## ABOUT THIS EXERCISE
The lines from the start of the records below through the line containing "Search (303, 1592)" are to be copied exactly, both ends included, with nothing added.
________________
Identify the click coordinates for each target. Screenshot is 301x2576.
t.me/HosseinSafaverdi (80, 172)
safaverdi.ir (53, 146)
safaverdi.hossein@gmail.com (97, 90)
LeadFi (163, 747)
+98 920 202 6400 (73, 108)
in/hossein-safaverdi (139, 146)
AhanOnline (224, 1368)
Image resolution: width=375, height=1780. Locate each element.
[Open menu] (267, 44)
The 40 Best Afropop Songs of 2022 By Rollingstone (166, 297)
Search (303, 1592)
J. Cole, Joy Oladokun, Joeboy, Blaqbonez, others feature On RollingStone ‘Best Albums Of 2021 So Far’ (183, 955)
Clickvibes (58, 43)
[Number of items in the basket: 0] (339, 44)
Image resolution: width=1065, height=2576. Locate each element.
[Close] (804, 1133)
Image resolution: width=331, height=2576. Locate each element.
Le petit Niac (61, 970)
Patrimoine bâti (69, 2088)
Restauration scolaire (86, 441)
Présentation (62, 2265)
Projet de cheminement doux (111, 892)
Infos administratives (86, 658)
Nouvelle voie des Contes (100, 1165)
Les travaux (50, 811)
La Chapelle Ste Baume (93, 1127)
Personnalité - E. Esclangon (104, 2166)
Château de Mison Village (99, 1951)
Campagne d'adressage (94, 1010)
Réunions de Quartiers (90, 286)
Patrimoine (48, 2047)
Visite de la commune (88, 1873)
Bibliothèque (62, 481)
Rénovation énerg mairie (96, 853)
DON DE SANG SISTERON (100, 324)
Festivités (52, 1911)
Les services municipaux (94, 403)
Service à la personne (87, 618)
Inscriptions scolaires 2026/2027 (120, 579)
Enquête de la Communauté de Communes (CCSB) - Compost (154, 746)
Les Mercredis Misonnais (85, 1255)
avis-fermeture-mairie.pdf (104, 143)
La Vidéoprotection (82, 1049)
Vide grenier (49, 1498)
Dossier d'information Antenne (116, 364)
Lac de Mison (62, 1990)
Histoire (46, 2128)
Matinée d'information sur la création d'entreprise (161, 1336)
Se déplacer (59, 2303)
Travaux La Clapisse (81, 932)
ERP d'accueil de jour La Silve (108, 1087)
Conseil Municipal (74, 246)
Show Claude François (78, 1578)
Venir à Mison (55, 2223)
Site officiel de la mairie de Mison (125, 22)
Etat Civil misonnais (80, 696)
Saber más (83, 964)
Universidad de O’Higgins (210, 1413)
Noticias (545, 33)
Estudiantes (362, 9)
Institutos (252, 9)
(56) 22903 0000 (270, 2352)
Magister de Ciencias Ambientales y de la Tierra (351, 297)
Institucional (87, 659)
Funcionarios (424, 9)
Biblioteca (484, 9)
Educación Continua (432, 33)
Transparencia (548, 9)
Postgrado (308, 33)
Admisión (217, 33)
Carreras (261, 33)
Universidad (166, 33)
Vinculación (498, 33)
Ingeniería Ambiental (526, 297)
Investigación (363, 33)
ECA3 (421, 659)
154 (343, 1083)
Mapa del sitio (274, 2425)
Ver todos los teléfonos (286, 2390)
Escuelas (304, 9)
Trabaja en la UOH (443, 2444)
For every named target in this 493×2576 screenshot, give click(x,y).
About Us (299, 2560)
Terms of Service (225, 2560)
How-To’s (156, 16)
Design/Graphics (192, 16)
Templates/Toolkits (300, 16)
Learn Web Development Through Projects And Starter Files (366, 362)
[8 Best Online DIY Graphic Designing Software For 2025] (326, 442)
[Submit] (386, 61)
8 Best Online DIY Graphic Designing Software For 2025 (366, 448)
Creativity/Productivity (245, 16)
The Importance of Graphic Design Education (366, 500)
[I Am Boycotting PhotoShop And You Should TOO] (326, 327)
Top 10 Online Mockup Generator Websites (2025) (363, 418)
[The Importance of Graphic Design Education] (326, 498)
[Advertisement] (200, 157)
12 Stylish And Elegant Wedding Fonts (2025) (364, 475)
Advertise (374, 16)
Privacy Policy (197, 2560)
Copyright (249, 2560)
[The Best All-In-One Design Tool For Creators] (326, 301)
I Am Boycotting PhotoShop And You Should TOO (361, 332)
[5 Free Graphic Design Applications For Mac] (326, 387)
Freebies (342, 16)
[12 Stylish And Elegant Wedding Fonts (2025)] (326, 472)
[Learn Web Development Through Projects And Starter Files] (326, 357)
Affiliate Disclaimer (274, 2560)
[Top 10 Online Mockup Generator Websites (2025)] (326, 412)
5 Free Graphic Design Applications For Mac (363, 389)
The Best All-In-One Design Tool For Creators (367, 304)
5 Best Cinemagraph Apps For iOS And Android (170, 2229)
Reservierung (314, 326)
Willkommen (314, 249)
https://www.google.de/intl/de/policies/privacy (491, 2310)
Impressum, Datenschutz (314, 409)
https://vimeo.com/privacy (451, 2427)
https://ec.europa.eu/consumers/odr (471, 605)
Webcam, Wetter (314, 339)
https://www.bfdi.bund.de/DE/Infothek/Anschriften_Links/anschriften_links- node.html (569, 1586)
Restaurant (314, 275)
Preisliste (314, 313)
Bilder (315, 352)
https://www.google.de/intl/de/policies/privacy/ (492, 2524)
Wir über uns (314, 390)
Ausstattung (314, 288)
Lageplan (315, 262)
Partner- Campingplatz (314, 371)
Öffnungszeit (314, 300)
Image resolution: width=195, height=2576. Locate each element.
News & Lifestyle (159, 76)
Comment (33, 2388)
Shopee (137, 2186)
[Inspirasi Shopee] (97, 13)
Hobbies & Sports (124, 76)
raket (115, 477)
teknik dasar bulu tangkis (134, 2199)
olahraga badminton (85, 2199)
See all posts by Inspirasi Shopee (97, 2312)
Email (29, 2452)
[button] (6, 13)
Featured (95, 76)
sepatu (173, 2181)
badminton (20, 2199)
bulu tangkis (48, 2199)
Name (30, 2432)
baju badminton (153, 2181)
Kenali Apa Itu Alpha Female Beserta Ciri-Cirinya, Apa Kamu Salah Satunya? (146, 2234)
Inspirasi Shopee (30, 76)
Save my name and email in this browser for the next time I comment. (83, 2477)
________________
## EXERCISE ANSWER
Identify the click coordinates for each target. Screenshot is 301x2576.
t.me/HosseinSafaverdi (80, 172)
safaverdi.ir (53, 146)
safaverdi.hossein@gmail.com (97, 90)
LeadFi (163, 747)
+98 920 202 6400 (73, 108)
in/hossein-safaverdi (139, 146)
AhanOnline (224, 1368)
Image resolution: width=375, height=1780. Locate each element.
[Open menu] (267, 44)
The 40 Best Afropop Songs of 2022 By Rollingstone (166, 297)
Search (303, 1592)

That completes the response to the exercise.